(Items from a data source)
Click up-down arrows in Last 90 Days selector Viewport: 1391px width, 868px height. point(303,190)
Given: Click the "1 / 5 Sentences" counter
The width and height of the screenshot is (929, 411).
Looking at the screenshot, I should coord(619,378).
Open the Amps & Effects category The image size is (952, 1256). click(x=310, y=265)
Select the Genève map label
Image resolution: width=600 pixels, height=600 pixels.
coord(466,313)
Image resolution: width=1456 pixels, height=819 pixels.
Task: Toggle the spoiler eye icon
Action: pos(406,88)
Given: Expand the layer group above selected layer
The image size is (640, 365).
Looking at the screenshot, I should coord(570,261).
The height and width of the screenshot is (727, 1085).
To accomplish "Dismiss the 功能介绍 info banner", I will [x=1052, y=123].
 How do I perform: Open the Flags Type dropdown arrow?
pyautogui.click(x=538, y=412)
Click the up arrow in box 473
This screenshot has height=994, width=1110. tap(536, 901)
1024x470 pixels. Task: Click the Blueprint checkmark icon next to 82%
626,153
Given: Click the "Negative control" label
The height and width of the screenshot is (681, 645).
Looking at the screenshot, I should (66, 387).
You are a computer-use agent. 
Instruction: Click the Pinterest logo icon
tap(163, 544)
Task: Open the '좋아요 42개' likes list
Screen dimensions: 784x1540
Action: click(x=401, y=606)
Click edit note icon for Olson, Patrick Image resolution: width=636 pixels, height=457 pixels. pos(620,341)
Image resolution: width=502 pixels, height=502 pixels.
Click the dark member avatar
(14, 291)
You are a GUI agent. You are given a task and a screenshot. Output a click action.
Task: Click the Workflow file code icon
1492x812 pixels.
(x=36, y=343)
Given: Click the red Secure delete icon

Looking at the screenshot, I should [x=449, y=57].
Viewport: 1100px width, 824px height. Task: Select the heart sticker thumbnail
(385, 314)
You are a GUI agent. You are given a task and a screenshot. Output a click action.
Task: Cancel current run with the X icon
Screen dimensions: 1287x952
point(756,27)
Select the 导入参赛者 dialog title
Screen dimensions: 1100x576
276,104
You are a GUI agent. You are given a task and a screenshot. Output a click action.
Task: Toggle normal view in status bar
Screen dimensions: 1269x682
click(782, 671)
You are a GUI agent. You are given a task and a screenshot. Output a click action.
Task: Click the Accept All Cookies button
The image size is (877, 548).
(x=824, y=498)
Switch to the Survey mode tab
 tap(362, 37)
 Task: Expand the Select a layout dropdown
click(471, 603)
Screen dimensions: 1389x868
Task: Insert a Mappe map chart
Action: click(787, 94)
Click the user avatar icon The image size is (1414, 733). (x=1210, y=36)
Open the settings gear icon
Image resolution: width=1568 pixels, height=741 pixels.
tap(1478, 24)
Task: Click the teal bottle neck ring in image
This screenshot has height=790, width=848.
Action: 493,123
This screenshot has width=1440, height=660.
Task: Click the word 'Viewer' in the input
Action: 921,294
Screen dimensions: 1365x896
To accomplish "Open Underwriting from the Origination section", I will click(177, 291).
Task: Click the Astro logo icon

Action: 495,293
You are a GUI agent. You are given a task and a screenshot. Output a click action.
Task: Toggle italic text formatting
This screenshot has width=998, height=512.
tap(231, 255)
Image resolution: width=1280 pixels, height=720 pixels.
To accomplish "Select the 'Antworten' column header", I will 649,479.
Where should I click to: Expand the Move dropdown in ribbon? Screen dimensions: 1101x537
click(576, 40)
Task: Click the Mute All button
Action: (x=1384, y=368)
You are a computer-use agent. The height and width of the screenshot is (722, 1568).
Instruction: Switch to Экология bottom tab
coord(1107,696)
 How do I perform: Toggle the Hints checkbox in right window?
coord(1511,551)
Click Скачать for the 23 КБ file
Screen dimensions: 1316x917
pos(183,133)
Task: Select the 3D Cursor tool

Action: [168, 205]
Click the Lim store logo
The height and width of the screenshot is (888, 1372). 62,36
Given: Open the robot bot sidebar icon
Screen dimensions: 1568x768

- [Objective] Display every line of the entries above that contains the word "perform". Treat uppercase and lowercase as different.

- [Exercise answer]
 How do I perform: Open the Flags Type dropdown arrow?
 How do I perform: Toggle the Hints checkbox in right window?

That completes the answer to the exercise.